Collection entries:
------------------------------------------------------------

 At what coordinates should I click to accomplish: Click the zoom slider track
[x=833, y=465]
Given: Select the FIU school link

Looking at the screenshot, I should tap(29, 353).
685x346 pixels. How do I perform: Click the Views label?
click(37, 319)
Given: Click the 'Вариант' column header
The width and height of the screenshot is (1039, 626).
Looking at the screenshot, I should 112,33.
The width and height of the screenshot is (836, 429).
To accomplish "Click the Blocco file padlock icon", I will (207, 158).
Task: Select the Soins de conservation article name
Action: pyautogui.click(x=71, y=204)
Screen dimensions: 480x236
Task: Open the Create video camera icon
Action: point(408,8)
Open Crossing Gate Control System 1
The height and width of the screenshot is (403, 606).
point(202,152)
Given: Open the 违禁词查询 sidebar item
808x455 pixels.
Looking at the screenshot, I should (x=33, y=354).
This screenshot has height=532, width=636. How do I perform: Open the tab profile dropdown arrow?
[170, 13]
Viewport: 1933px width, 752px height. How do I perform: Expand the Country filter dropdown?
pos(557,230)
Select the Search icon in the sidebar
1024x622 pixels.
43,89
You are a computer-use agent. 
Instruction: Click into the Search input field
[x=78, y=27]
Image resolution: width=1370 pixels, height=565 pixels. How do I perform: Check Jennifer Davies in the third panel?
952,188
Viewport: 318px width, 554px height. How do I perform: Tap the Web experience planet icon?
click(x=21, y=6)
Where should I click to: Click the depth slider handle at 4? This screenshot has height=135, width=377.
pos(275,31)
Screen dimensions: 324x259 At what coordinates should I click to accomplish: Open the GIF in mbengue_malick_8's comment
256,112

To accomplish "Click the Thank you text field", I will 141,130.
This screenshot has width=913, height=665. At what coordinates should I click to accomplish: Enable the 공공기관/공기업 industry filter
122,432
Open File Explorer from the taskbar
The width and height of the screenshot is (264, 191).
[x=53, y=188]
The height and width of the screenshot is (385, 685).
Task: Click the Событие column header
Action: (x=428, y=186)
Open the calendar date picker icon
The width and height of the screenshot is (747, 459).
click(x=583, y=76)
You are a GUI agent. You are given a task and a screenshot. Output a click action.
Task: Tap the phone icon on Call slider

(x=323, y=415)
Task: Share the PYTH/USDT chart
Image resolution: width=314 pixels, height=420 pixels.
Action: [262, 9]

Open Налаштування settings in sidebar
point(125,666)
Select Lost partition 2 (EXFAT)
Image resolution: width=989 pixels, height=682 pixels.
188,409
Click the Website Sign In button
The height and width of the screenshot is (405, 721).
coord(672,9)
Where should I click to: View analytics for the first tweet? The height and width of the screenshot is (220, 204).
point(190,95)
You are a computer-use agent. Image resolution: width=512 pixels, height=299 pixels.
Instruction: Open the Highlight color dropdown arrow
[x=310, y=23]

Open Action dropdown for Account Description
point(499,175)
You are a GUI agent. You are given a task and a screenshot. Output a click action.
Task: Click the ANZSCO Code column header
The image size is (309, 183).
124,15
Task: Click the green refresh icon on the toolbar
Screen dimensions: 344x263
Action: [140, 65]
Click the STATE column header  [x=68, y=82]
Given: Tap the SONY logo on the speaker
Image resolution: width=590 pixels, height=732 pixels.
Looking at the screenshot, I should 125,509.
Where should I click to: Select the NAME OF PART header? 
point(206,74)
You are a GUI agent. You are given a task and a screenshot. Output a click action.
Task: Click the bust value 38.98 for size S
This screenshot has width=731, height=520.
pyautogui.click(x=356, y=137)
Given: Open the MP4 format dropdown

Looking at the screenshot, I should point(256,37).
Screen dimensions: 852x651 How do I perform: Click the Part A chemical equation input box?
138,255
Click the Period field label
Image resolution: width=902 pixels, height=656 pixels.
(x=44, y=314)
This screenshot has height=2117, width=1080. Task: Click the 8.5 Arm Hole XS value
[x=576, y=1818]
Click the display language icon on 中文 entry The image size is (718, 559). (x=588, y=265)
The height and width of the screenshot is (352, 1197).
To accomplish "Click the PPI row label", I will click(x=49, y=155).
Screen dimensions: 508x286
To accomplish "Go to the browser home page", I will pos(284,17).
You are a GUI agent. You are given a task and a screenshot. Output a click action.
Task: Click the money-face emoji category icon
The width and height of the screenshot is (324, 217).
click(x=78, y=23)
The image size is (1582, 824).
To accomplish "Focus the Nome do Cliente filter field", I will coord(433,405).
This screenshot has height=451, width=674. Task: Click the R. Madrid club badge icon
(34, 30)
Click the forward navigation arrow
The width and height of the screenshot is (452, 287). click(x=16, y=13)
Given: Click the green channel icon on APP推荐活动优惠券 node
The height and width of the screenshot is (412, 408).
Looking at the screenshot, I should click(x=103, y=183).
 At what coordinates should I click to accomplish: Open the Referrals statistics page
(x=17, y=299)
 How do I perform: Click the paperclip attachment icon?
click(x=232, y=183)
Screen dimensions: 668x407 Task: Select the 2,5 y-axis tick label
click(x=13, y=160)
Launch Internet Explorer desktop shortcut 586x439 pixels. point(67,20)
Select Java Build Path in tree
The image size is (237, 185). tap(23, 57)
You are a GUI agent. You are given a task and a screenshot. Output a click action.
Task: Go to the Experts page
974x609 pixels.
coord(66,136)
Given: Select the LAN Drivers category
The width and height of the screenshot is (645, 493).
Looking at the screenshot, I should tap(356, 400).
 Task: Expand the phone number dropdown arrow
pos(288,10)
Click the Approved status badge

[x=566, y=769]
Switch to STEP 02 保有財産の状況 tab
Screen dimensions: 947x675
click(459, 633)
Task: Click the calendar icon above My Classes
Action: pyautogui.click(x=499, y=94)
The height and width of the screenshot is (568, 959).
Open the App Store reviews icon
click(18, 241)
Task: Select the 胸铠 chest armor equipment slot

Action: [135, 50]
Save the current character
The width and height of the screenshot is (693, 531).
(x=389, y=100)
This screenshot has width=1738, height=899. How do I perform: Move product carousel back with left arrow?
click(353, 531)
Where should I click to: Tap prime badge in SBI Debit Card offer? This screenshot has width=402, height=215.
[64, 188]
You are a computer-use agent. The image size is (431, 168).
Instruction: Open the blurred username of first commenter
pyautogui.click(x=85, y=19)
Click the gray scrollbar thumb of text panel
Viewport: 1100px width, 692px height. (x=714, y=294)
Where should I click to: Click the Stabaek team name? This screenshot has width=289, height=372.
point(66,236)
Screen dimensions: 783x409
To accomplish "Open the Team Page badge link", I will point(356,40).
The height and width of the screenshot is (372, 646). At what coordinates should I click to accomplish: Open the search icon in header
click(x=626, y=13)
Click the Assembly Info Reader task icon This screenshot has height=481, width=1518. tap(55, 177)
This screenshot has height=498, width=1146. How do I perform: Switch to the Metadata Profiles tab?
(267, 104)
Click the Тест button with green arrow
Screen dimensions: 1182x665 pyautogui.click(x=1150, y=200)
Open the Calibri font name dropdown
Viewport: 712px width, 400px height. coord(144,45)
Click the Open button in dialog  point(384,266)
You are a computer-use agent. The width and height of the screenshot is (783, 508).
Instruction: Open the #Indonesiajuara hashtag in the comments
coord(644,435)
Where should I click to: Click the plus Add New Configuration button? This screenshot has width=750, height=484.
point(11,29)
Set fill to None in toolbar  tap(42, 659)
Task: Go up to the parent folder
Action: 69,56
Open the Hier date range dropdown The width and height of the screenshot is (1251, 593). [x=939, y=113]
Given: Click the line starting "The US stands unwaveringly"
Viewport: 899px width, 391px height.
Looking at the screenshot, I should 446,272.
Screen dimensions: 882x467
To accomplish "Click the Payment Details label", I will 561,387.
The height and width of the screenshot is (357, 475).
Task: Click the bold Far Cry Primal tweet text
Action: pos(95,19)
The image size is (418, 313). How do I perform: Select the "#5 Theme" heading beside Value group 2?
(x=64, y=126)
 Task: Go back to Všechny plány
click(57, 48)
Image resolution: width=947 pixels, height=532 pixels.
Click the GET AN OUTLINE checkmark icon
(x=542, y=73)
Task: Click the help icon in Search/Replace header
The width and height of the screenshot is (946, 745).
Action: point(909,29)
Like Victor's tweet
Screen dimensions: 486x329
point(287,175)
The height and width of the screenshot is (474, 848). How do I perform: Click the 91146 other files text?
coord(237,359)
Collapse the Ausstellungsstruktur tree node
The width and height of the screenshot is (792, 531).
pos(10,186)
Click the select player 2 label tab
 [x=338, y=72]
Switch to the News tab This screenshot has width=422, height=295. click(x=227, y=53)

------------------------------------------------------------

Work task:
Lines from the entries that contain the string "node" are what must be copied.

Solved problem:
Given: Click the green channel icon on APP推荐活动优惠券 node
Collapse the Ausstellungsstruktur tree node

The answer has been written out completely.